"How I Could Just Kill a Man" is the debut single by hip hop group Cypress Hill from their eponymous debut album, Cypress Hill, and was their first major hit in 1991. It was released as a double A-side to "The Phuncky Feel One" and the music video featured cameos by A Tribe Called Quest's Q-Tip and Tim Dog, as well as Ice Cube, with whom the group would later feud. The song was also in the movie Juice (1992). It was re-released in 1999 with Spanish lyrics and a new video. It is featured as the first track on their greatest hits compilation Greatest Hits from the Bong. It was voted number 79 in About.com's Top 100 Rap Songs.

Towards the end of the song (approximately the 3:48 point) someone is heard saying, "All I wanted was a Pepsi". This quote is taken from the well-known Suicidal Tendencies song, "Institutionalized".

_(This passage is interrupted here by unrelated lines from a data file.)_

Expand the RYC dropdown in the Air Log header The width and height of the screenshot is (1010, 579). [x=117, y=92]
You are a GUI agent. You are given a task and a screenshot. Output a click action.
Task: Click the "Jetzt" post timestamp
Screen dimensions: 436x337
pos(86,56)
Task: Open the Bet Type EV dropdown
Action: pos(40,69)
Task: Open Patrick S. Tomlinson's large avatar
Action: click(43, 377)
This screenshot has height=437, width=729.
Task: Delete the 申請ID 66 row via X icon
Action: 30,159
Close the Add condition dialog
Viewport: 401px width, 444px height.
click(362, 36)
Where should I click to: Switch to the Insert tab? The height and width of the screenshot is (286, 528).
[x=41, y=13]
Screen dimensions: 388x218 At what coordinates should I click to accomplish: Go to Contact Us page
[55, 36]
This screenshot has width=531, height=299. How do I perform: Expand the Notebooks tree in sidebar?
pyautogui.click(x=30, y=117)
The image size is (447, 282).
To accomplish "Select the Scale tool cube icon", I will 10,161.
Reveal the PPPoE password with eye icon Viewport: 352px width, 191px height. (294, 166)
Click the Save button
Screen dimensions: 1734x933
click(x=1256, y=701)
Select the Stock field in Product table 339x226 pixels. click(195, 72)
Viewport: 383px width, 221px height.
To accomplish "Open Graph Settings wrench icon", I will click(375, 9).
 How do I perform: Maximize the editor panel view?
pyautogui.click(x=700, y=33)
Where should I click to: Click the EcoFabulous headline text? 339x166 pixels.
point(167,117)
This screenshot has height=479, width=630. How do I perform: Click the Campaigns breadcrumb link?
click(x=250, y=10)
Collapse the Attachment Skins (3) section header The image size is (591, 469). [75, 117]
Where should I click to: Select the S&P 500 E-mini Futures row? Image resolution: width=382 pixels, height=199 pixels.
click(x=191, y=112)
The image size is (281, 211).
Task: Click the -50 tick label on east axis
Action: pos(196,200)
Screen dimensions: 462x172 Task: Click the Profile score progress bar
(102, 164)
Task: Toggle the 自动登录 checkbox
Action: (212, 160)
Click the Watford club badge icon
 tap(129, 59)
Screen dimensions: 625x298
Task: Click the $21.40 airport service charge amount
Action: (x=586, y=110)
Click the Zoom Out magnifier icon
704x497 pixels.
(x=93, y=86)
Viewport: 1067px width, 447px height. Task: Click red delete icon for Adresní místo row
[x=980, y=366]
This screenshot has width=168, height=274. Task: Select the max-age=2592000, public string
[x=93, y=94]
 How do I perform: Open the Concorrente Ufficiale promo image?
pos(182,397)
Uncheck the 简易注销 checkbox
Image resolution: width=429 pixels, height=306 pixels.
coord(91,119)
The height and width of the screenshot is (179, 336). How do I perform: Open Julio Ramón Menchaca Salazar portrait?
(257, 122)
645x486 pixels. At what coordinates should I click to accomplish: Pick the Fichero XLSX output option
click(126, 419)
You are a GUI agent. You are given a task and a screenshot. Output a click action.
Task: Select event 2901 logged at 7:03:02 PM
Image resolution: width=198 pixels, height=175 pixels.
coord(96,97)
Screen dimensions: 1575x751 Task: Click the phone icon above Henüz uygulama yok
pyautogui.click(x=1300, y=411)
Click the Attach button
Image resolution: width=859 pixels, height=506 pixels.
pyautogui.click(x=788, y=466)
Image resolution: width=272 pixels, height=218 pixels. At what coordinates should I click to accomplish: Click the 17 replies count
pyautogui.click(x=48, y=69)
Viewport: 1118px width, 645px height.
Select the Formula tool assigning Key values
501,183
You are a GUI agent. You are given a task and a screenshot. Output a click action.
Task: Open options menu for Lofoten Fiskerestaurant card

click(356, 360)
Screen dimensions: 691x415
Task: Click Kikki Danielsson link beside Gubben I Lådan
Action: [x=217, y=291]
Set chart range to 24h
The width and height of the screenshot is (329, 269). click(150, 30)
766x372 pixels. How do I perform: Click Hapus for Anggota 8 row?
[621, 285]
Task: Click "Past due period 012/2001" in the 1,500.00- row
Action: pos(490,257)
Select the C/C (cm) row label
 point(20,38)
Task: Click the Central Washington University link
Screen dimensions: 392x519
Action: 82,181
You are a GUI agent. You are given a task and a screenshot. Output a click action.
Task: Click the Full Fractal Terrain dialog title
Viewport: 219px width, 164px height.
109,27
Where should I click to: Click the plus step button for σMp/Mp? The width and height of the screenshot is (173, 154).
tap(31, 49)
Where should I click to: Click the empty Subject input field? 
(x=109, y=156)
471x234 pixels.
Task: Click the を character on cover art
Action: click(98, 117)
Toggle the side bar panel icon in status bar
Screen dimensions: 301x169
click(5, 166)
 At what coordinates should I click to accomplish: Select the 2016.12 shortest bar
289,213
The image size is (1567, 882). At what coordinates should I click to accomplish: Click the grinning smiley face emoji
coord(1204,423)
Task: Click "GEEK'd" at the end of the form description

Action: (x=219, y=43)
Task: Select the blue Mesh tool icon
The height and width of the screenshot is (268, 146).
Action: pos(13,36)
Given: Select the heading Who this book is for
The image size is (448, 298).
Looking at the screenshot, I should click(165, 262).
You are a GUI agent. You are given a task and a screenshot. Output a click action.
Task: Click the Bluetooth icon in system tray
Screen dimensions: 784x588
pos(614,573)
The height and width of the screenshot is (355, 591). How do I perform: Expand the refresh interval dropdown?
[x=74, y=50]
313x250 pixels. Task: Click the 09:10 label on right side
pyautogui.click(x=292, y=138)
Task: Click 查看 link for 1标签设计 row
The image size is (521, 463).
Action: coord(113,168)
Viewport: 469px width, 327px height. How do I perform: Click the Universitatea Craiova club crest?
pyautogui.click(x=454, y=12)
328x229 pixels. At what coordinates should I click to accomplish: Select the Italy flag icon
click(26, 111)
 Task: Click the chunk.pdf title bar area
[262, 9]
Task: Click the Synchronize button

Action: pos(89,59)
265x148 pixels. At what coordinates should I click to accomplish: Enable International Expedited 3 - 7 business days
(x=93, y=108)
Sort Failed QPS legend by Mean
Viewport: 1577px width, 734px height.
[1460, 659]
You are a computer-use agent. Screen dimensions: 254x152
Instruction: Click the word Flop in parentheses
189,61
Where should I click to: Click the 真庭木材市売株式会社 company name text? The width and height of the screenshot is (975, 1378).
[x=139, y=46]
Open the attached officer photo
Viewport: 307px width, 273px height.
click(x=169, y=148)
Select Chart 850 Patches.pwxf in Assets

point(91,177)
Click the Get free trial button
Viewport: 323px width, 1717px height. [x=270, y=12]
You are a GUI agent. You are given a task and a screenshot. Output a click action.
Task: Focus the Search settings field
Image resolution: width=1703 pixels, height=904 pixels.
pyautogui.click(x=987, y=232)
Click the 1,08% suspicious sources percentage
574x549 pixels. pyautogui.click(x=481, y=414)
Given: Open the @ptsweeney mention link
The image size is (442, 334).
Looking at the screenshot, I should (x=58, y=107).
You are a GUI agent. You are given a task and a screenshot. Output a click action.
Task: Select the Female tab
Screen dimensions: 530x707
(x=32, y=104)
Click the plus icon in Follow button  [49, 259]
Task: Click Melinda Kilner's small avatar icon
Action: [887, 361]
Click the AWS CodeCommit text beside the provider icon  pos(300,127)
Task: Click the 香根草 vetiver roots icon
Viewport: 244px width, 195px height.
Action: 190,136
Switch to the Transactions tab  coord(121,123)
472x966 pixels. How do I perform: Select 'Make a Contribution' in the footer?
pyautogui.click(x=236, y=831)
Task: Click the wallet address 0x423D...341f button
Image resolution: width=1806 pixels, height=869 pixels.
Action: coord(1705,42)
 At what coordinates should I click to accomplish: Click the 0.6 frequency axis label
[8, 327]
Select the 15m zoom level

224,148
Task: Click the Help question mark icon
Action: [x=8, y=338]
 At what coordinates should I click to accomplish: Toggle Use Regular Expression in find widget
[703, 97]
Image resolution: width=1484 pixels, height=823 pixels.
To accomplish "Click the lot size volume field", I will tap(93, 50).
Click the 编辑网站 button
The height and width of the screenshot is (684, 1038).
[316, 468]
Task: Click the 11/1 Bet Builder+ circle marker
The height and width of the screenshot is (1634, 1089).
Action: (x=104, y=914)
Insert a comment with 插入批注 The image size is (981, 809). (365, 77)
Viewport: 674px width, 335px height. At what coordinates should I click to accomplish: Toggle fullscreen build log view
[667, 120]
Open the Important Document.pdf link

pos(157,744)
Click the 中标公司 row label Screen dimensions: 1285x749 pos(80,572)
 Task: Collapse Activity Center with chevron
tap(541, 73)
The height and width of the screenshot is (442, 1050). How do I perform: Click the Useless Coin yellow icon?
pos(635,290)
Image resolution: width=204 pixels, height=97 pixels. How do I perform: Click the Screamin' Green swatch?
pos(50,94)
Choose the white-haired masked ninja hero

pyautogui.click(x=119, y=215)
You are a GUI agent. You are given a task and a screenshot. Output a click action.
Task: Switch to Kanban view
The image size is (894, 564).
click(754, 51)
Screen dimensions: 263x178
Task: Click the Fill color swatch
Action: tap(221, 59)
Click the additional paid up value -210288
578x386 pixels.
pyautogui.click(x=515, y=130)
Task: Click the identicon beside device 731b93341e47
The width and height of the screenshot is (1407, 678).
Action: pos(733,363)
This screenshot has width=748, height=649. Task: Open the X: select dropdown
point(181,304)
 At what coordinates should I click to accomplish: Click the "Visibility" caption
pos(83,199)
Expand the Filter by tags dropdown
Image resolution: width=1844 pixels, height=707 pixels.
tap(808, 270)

In 2001, Cypress Hill included a sequel to the song on their album Stoned Raiders entitled "Here Is Something You Can't Understand", using the same chorus but with new verses from B-Real, Sen Dog and guest Kurupt.

Track listing

 NOTE: "The Killer Mix" is the uncensored album version of the song.

Chart positions

Covers

Rage Against the Machine version

The song was covered by American rock band Rage Against the Machine on their cover album, Renegades, where the song was released as a single. Rage Against the Machine performed the song  on their DVD, Live at the Grand Olympic Auditorium, accompanied by Cypress Hill.

Track listing
 "How I Could Just Kill a Man" – 4:04

Chart positions

Certifications

Other versions
Singer Charlotte Sometimes named the first single from her debut album Waves and the Both of Us "How I Can Just Kill a Man" in honor of Cypress Hill, though the songs have no other similarities. The song quickly became a staple on both VH1 and MTV during the summer of 2008 and closed her set on the Vans Warped Tour.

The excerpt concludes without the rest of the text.